Copy out the entries below, starting with the line containing "Viewport: 631px width, 472px height." and ending with the line containing "The width and height of the screenshot is (1400, 852).", both included, keeping every character unchanged.

Records provided »
>>>

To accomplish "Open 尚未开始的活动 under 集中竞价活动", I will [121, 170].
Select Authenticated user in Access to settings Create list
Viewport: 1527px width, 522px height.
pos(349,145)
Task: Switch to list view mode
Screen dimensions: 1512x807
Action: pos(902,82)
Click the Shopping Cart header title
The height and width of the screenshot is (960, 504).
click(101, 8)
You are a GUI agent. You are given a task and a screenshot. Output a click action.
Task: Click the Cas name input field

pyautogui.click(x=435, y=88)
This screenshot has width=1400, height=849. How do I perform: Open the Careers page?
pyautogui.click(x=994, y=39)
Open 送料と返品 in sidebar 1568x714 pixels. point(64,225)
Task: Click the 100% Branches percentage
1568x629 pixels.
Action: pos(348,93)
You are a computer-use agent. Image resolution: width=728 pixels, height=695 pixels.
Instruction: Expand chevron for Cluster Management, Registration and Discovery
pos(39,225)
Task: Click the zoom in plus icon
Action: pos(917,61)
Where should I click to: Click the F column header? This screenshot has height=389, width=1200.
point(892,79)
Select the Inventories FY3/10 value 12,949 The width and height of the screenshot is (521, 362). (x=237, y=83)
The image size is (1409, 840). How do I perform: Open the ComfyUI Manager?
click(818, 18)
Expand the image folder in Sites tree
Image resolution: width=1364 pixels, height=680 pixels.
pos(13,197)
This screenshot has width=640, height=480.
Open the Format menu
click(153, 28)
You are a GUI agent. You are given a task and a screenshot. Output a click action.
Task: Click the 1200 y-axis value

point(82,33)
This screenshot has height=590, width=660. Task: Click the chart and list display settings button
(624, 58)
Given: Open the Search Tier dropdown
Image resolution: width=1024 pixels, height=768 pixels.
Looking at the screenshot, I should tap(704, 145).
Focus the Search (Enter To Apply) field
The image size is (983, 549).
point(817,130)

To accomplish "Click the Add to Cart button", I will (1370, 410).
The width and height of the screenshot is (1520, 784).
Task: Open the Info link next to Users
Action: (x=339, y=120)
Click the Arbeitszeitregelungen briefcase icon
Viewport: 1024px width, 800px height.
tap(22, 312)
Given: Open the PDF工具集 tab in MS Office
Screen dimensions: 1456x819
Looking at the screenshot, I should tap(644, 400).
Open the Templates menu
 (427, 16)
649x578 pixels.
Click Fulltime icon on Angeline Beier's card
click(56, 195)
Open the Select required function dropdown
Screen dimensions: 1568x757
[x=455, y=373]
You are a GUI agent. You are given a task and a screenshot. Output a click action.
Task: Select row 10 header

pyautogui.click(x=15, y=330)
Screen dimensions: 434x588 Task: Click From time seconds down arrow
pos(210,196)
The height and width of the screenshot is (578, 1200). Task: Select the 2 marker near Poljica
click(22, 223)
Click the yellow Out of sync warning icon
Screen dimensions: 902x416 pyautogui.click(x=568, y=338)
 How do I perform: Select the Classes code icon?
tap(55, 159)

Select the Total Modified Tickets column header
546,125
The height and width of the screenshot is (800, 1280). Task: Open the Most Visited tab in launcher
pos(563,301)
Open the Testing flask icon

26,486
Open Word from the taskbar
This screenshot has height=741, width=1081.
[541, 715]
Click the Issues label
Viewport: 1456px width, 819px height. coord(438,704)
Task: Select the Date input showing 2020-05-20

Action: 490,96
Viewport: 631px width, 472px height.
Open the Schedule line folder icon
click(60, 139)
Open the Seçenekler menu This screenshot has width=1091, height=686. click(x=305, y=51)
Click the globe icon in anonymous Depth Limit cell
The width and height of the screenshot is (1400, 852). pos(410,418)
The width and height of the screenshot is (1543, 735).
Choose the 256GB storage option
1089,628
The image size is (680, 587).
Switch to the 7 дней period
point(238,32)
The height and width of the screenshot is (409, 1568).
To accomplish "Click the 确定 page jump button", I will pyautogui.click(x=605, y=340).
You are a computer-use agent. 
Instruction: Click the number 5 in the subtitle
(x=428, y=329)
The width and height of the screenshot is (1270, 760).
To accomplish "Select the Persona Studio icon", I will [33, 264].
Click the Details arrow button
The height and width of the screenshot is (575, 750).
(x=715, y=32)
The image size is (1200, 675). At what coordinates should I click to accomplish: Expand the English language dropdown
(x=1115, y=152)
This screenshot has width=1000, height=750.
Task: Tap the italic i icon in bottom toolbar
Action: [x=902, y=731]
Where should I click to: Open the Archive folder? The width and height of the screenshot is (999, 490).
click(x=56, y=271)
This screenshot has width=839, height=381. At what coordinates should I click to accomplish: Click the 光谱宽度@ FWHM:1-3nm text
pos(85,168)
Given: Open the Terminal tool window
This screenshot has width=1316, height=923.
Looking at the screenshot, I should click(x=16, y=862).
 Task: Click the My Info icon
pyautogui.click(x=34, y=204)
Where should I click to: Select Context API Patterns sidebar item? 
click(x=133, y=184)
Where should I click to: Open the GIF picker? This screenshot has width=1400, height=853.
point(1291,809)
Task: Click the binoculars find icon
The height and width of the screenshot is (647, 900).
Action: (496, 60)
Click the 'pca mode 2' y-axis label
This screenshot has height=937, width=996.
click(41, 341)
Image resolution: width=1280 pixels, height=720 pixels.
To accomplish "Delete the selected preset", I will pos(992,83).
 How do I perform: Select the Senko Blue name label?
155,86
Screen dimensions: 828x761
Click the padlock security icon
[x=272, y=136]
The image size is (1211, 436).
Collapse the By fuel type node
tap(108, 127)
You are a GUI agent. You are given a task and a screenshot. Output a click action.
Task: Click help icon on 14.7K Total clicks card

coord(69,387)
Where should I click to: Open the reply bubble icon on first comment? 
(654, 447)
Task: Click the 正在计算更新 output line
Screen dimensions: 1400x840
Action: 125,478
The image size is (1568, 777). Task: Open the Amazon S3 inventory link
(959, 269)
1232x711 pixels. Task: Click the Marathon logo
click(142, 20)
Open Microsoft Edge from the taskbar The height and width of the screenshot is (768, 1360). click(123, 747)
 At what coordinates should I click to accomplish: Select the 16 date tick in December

<<<

The answer »
Viewport: 631px width, 472px height.
Open the Schedule line folder icon
click(60, 139)
Open the Seçenekler menu This screenshot has width=1091, height=686. click(x=305, y=51)
Click the globe icon in anonymous Depth Limit cell
The width and height of the screenshot is (1400, 852). pos(410,418)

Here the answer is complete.